Macron è l’emblema di questo cambiamento. A lui che è stato ministro dell’Economia con Hollande, i socialisti avevano fatto capire che avrebbe dovuto mettersi in fila prima di candidarsi come presidente “perché troppo giovane”. Si è inventato un Movimento, che si pone come obiettivo quello di prendere voti a destra e a sinistra. Non è stato tanto importante l’essere effettivamente fuori dalle parti, ma il saper dimostrare che con lui non ci sarebbe più stata la vecchia guardia. Quando ancora mancano tutti i dati definitivi, il leader di En Marche! ottiene 34 dipartimenti su 101, distribuiti soprattutto sulla zona ovest. Vince in quasi tutte le città più importanti. Vince a Parigi, di solito sempre a sinistra, con 375005 voti e il 34,83 per cento dei consensi: segue Fillon che qui prende addirittura 284mila voti facendo uno dei risultati migliori e poi Mélenchon con 210mila preferenze. Vince a Lione, città di cui è sindaco Gérard Collomb, uno dei suoi primi sostenitori: 71,084 voti per lui (30,3 per cento), dietro ha Fillon con 54mila preferenze e Mélenchon addirittura 53mila. A Strasburgo tocca il 27,7 per cento dei consensi con oltre 29mila voti; dietro di lui Mélenchon arriva al 24,3 (25.692); seguono Fillon al 19,8 e Marine Le Pen al 12,1. E’ sua anche Bordeaux: 35,223 voti (31,2) poi Mélenchon (23,4), Fillon (21,8), Hamon (10). A Nord vince a Rennes dove prende 29,090 voti (31,8 per cento), sempre davanti a Mélenchon (25,8) e con una Le Pen che non va oltre il 6 per cento.

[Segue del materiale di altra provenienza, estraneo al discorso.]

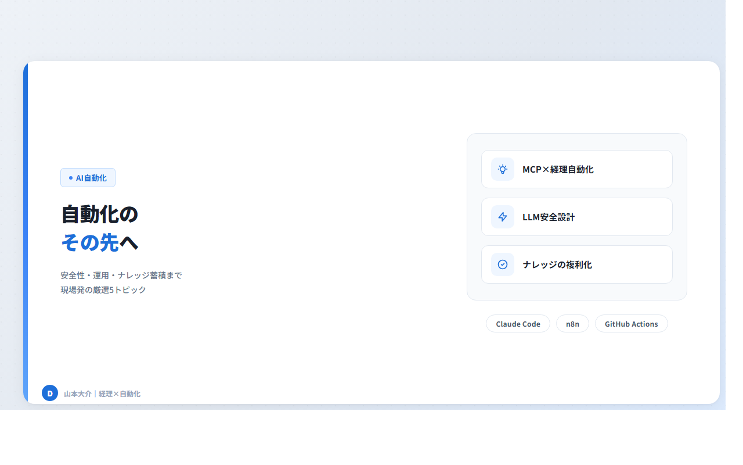Screen dimensions: 743x465
Task: Click the lightbulb icon's blue square background
Action: (x=502, y=169)

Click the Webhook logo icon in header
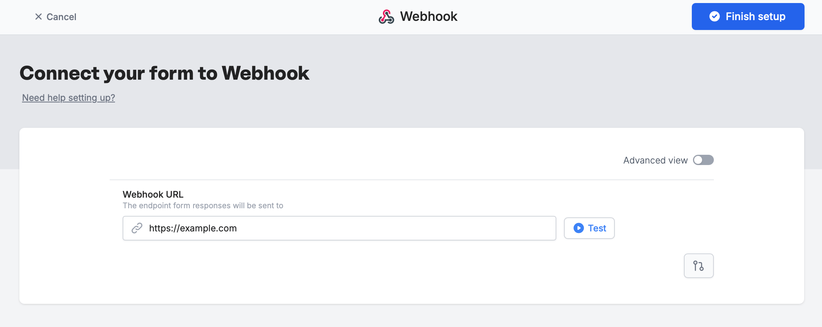[386, 17]
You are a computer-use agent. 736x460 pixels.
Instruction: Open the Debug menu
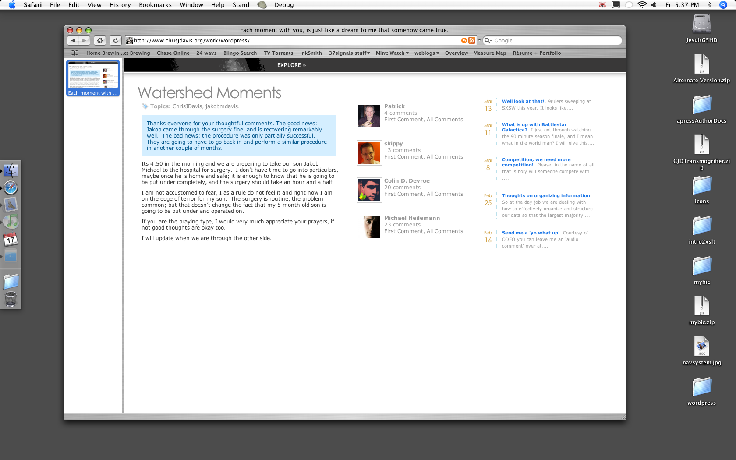(284, 5)
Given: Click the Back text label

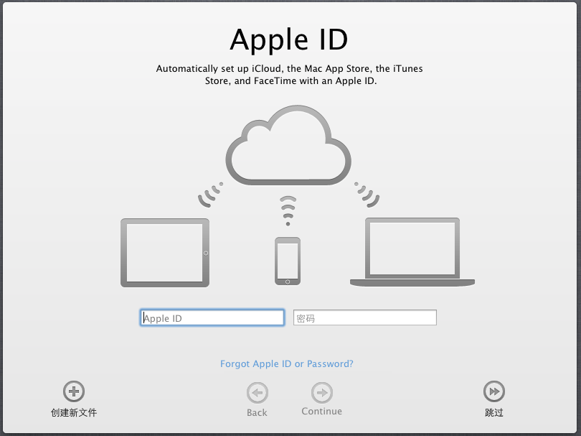Looking at the screenshot, I should point(257,413).
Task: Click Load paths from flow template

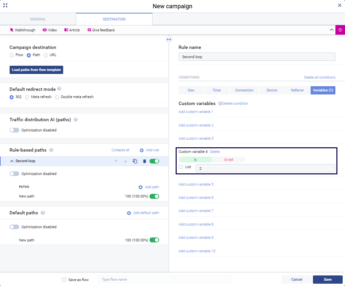Action: click(x=36, y=70)
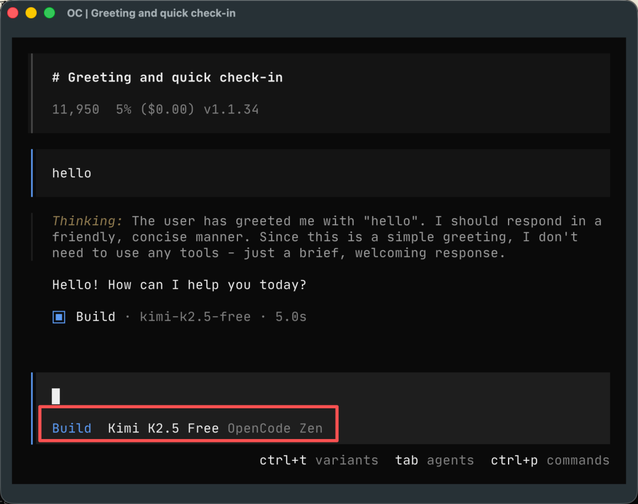Click the OpenCode Zen provider label
Screen dimensions: 638x504
[275, 428]
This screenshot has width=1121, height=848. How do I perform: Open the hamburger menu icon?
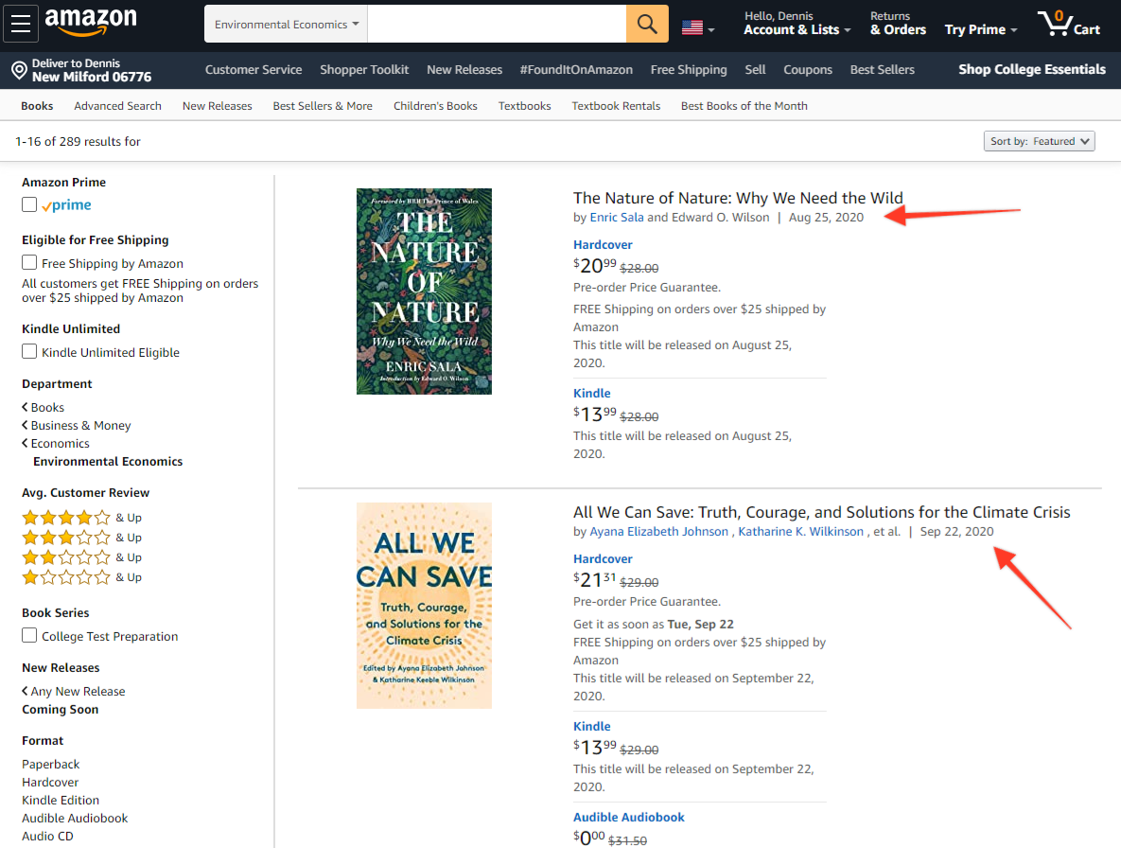tap(21, 24)
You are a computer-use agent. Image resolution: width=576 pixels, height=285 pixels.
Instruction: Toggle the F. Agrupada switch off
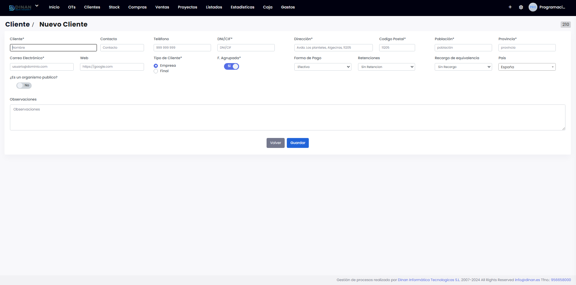tap(231, 66)

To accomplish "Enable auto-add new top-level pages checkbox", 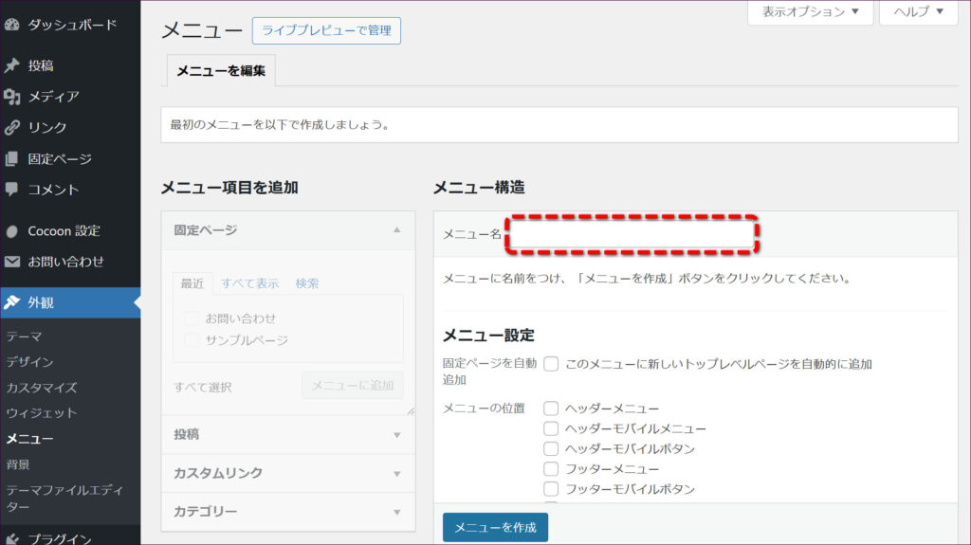I will pyautogui.click(x=551, y=364).
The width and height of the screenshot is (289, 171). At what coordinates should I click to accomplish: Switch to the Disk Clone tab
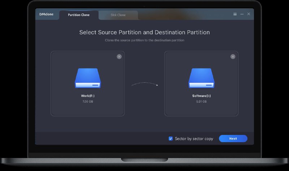click(118, 15)
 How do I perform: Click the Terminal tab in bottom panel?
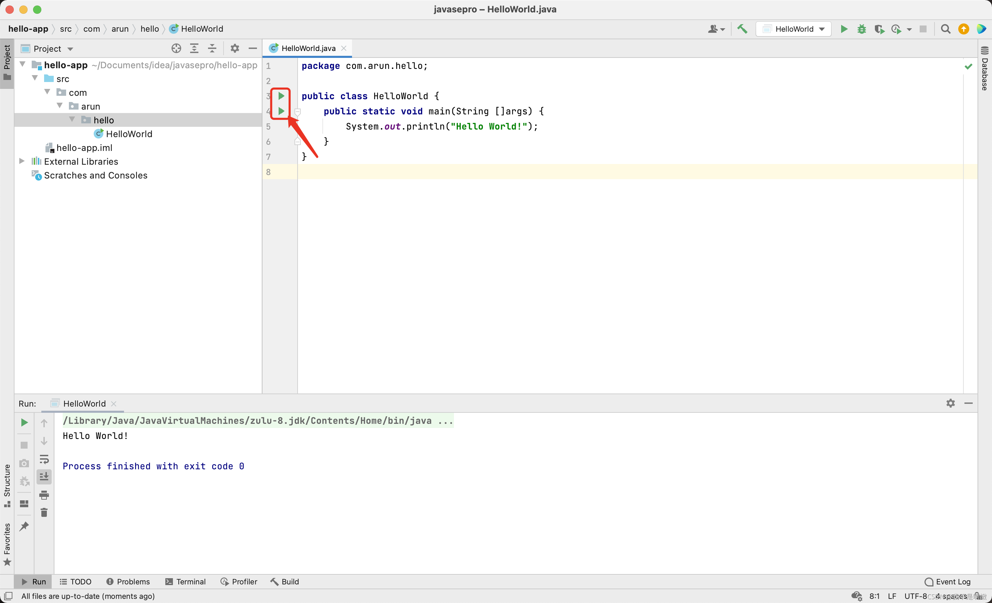click(185, 582)
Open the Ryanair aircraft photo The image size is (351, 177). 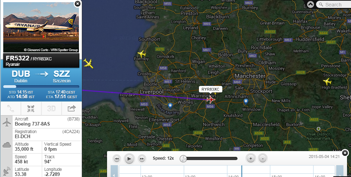click(x=41, y=27)
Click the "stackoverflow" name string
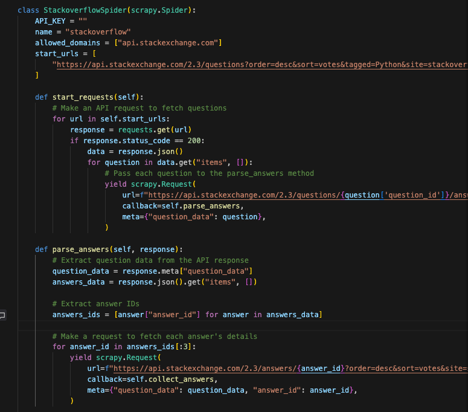 [96, 32]
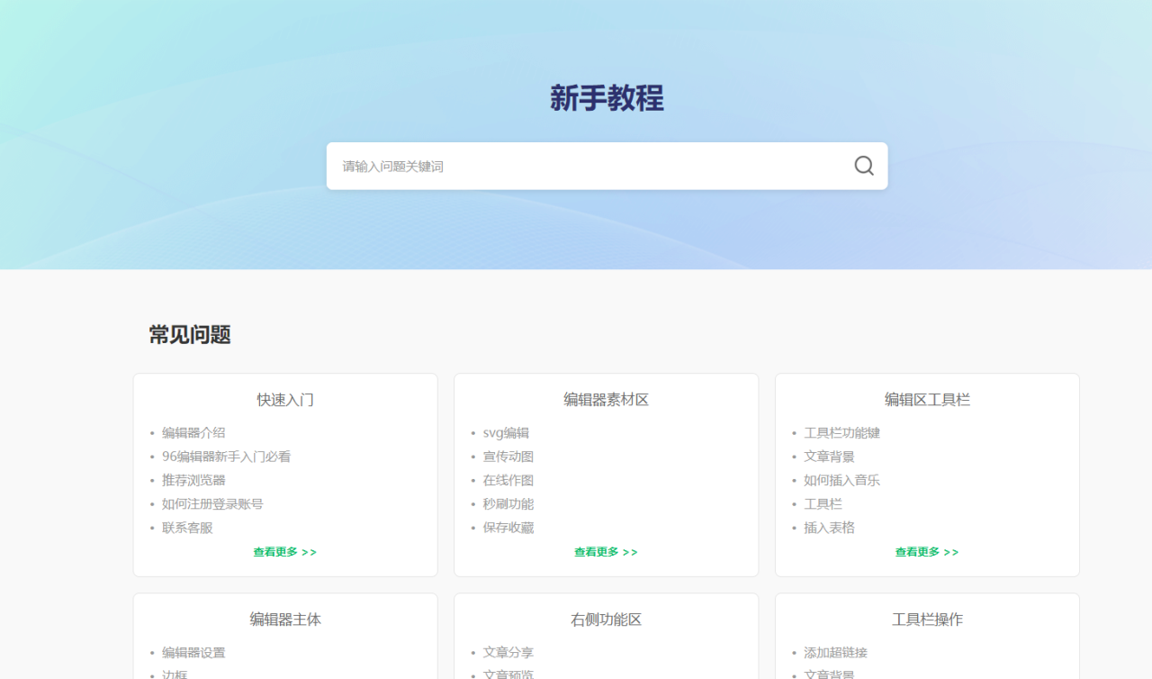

Marine Le Pen è il secondo trucco di queste elezioni presidenziali. Figlia dell’ex candidato del Front National e di una della famiglie più ricche della Francia, dal 2004 siede a Bruxelles come eurodeputata. Più establishment di così si muore, ma per gli elettori non ha importato. Ha saputo presentarsi come quella che, fuori da qualsiasi regola o compromesso, è pronta ad andare contro il sistema: quindi contro ogni richiesta dell’Ue e pronta ad andare fino in fondo, che sia l’uscita dalla Nato o quella dall’Euro. Marine riesce nell’impresa che fu possibile solo al padre: arrivare al secondo turno delle elezioni presidenziali rompendo il tabù. Nonostante gli annunci non è contenta: avrebbe voluto arrivarci come trascinatrice e invece le tocca inseguire, in una battaglia che appare già persa. A risultati ancora parziali si porta a casa 40 dipartimenti. In sostanza trionfa nelle campagne e nelle periferie del Paese e perde (straperde) nelle città. In particolare nella zona della Provenza, la Corsica e nel nord-est. Tra i successi sicuramente c’è il risultato nel dipartimento Pas-de-Calais, al centro della crisi migranti nei mesi scorsi: la Le Pen prende 286,153 voti (34,3), distanziando il secondo Jean-Luc Mélenchon che si ferma al 19.1 (159,341 preferenze). Guardando la cartina finale del voto però, la leader del Front National non può dire di aver vinto in nessuna delle città principali della Francia. L’esempio è Parigi, nel bene e nel male: qui la Le Pen non supera nemmeno il 5, si ferma al 4,9.

Tra gli sconfitti ci sono sicuramente i gaullisti di François Fillon. Vincitore a sorpresa e con un plebiscito delle primarie della destra di novembre scorso, fino a tre mesi fa di lui si diceva che la sua vittoria sarebbe stata come segnare un rigore a porta vuota. Lo scandalo dei presunti impieghi fittizi a moglie e figli ha completamente rivoltato le sue sorti e oggi è uno dei grandi sconfitti dell’elezione, arrivando appena prima di Jean-Luc Mélenchon. Vince in soli sei dipartimenti, tra cui l’Haute-Savoie e la Sarthe (sua zona d’origine). Tra le grandi città strappa un po’ a sorpresa Nizza: qui prende 42,190 voti (26,1 per cento), seconda Marine Le Pen con 40,874 voti (25,2), solo terzo Macron con 33.169 voti (20,5 per cento). Da segnalare il buon risultato di Lione e Parigi, dove arriva secondo – al contrario della tendenza generale – e tenendo il passo del vincitore Macron.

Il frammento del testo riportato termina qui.